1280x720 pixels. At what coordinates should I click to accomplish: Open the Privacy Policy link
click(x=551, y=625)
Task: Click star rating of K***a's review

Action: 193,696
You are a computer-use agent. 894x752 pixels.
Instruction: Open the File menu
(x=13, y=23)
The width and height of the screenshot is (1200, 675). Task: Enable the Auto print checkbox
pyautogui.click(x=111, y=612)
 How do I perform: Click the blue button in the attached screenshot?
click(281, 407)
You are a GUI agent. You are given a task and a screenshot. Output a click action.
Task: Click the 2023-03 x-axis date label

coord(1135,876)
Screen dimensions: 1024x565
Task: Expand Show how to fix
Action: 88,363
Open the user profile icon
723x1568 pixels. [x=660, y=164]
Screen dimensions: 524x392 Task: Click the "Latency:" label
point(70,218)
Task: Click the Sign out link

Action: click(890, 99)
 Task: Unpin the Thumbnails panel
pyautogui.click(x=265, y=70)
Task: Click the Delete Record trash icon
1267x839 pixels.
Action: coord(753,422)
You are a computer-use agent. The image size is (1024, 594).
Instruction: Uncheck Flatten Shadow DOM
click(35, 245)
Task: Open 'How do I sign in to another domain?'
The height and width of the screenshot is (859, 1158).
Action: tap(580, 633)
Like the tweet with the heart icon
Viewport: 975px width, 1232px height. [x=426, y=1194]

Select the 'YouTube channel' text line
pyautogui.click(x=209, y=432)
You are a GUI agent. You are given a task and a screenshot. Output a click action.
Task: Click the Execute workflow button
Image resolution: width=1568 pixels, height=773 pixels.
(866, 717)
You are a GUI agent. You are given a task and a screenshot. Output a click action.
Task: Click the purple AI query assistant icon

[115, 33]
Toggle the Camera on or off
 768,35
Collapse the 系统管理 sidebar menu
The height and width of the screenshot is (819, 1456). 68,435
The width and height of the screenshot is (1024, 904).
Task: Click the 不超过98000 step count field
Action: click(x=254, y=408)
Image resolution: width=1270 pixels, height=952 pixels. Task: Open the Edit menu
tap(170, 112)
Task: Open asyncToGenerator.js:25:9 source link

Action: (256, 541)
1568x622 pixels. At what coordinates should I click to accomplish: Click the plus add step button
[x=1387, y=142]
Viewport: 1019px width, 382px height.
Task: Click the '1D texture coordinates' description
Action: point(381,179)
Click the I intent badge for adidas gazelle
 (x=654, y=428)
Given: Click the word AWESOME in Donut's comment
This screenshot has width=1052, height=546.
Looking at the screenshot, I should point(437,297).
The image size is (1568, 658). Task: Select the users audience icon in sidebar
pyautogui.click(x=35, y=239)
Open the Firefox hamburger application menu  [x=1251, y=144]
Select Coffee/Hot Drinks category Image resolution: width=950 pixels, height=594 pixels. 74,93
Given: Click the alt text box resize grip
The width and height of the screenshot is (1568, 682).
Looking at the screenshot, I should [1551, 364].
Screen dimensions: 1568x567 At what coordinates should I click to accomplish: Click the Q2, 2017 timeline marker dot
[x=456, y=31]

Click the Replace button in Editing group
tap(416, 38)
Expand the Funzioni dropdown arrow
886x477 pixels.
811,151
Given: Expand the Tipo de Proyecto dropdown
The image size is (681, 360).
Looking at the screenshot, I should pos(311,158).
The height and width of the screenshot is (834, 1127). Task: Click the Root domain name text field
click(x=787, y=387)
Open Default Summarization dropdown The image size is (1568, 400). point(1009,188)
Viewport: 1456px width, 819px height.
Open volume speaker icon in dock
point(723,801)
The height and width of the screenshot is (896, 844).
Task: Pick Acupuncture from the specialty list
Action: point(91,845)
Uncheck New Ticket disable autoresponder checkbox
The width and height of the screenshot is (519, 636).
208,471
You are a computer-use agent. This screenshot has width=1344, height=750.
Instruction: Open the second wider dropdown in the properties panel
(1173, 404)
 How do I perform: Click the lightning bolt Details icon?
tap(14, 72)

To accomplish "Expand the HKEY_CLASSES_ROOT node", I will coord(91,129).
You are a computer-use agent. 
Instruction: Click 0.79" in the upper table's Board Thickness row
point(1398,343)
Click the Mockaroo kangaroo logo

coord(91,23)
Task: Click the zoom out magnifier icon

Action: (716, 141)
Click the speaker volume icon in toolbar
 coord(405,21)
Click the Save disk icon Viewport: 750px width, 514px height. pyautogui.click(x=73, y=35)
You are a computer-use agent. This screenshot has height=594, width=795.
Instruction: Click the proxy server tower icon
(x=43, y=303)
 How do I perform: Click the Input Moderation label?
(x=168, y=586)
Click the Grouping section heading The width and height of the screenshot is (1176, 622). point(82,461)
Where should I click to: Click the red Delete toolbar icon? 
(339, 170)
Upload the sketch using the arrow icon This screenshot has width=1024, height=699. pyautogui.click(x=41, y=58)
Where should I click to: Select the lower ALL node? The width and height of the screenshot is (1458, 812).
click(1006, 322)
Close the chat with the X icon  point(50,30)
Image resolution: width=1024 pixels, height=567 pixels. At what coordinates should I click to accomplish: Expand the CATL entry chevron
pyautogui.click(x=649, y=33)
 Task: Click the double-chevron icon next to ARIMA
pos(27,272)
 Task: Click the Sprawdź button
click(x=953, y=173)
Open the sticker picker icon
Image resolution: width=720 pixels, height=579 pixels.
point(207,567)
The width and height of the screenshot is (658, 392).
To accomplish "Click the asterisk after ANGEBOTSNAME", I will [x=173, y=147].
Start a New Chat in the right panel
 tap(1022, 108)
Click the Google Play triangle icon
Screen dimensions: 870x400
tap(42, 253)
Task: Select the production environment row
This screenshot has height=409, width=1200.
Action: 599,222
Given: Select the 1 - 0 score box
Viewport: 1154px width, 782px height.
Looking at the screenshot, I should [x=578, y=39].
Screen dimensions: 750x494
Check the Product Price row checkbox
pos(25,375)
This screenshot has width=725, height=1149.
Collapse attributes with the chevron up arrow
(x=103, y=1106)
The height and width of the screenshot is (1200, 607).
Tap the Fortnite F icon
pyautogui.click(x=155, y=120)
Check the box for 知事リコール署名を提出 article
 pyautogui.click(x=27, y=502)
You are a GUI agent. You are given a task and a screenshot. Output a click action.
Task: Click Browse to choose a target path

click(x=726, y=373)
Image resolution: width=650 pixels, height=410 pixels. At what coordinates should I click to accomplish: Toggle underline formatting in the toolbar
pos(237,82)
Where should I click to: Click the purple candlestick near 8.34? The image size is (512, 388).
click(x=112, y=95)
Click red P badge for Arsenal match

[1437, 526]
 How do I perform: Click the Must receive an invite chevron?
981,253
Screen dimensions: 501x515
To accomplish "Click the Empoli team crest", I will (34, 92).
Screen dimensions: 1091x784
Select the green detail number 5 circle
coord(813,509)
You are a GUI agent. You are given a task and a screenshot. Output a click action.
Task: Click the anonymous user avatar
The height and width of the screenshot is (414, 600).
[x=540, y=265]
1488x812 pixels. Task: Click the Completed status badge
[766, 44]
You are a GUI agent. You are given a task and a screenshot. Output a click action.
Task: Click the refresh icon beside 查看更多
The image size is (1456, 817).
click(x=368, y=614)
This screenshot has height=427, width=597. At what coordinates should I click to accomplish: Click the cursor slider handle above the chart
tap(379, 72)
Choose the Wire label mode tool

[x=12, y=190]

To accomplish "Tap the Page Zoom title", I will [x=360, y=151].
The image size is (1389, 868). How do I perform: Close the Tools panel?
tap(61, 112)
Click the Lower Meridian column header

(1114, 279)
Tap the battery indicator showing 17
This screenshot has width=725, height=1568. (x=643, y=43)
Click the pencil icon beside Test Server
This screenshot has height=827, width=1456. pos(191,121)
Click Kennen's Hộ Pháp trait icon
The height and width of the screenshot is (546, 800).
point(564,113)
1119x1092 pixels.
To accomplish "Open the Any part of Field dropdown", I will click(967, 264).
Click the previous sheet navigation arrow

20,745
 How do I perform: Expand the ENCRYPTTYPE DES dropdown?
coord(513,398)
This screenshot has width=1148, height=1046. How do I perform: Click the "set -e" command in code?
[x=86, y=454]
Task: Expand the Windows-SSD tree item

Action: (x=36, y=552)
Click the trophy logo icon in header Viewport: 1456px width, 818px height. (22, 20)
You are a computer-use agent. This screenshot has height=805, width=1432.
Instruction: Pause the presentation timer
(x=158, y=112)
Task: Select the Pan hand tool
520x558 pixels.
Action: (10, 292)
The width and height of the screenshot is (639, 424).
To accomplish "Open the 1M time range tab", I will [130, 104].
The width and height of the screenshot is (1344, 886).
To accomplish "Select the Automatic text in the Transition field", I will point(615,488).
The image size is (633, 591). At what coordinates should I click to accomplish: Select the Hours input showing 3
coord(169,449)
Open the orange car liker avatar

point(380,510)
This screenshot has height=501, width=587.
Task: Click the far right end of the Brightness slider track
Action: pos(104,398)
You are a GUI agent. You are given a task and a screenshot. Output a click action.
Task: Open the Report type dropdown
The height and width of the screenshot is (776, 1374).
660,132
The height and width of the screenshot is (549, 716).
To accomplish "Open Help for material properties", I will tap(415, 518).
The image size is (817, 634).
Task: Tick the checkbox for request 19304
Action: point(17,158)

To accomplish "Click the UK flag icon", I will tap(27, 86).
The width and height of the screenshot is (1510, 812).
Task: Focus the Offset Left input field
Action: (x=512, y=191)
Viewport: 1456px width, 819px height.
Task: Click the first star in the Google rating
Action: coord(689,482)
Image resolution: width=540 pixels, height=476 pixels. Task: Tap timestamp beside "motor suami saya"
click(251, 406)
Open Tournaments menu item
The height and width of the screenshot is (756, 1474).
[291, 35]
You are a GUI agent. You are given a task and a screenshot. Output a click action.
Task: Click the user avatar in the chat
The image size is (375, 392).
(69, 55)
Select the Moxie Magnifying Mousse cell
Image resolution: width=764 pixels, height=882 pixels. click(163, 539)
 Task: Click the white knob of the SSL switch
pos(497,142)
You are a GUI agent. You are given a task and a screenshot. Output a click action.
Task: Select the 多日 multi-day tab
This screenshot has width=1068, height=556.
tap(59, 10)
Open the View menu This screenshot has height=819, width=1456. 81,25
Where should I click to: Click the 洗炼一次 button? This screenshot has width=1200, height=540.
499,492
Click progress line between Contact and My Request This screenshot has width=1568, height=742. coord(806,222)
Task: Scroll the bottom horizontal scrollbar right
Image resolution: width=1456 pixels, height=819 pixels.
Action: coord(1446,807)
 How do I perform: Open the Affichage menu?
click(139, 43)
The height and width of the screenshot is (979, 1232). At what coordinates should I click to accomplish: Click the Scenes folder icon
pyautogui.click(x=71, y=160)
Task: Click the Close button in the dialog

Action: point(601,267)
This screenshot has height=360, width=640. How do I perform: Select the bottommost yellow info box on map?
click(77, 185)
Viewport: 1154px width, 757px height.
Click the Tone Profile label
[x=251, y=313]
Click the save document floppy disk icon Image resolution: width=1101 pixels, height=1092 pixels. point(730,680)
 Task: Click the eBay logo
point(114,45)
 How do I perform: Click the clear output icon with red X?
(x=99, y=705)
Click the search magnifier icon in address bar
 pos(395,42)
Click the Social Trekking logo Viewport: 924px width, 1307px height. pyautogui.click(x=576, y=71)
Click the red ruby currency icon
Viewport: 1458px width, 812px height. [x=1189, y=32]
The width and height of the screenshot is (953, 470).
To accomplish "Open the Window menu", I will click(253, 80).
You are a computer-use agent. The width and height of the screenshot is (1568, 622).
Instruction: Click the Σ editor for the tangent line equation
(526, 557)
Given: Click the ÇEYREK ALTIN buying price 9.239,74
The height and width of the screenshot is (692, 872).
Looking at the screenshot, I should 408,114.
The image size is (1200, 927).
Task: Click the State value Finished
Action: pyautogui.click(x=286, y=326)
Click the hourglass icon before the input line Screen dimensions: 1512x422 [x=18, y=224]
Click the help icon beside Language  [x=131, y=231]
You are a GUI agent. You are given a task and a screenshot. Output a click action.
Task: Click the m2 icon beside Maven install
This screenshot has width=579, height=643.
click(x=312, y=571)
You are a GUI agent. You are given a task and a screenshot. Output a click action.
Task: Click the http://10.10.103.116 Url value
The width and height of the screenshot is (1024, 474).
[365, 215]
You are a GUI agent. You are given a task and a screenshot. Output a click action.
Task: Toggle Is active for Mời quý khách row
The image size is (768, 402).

# # #

* _Goal_:
Count the lines in the data above that contain the string "checkbox". Case counts. Reply with the number only.

* _Output of the task_:
4